Je n'ai pas l'impression (ce qui est peut-être infondé de ma part !) que Hadewijch fasse partie des trois-quatre films qui seraient cités par les admirateurs de Dumont si on leur demandait quelles sont les œuvres de celui-ci leur venant immédiatement en tête. Ce qui est dommage, car je trouve que cet opus est enthousiasmant et assez bien maîtrisé.


Bon, par contre, si Bruno, par pitié, pouvait faire finir les consommations dans les bars à ses personnages (ou alors utiliser l'ellipse s'il a la flemme de les faire boire !). Vu combien ça coûte, on n'a pas franchement envie dans la vraie vie d'en laisser les trois-quarts dans le verre. Et les ceintures de sécurité, bordel, personne n'est dispensé de les attacher. Non, mais désolé, à chaque fois que je vois ça, ça me sort momentanément de l'histoire. Oui, je suis un vieux con maniaque qui s'attache à des détails sans importance.

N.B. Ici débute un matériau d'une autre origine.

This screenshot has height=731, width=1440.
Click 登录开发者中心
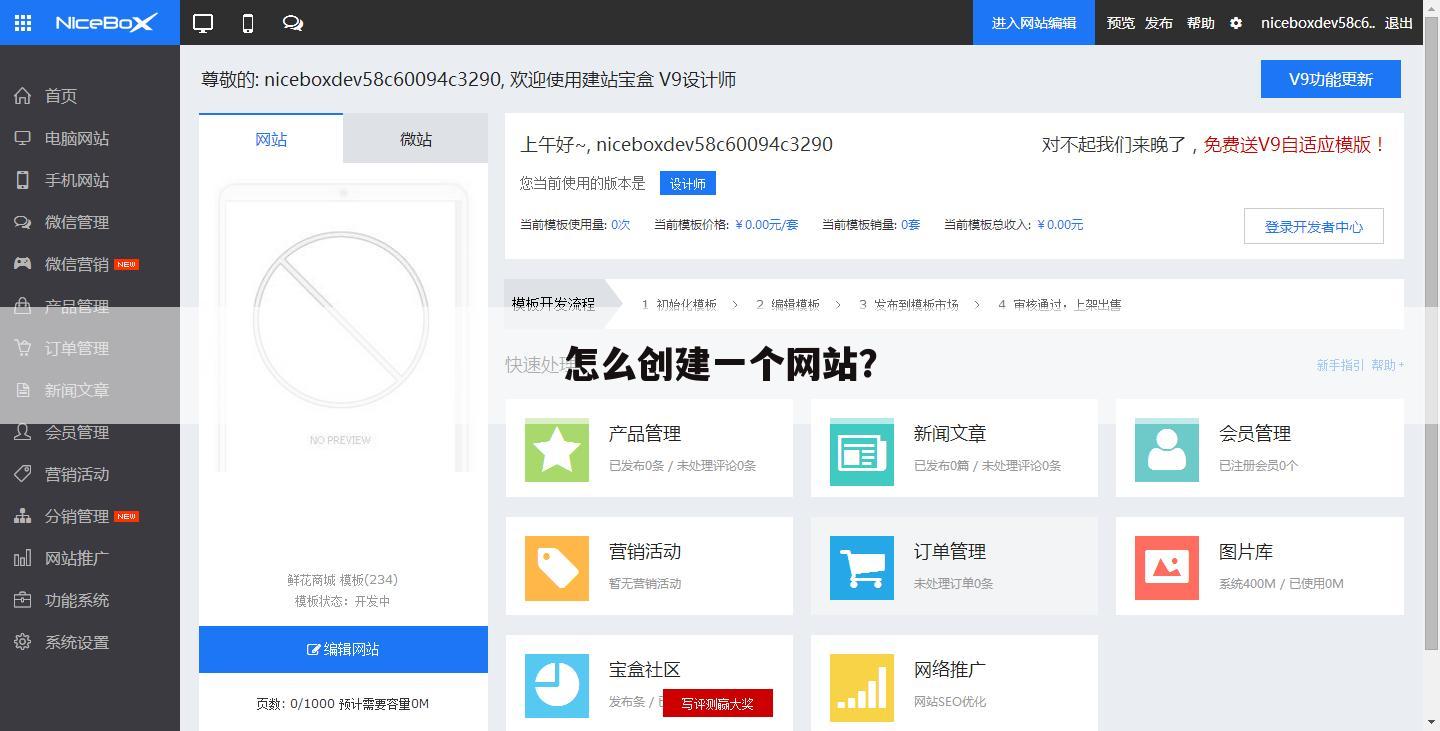[x=1313, y=226]
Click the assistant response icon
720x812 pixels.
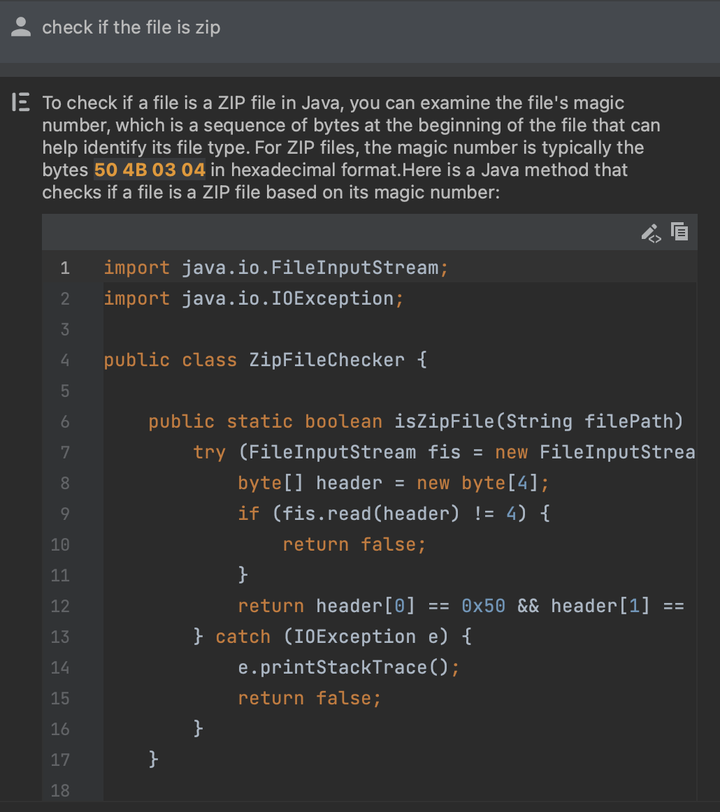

Bon, alors, je reviens à des trucs plus intéressants.


Donc, il y a le portrait juste d'une jeune folle de Dieu qui croit que pratiquer la religion, c'est se priver de nourriture et se geler les ovaires en ne portant pas exprès les vêtements adéquats. Évidemment, c'est nier sa nature humaine, les besoins les plus élémentaires de cette dernière. Ce n'est pas de la dévotion. Comme le dit la mère supérieure qui la vire du couvent pour cette raison, c'est de l'orgueil, de l'égocentrisme. Ce n'est pas du tout un rapport sain avec la foi. Et au lieu de prendre conscience de cela avec le recul que lui permettrait la société civile, Hadewijch transporte sa connerie dans un autre culte, l'islam...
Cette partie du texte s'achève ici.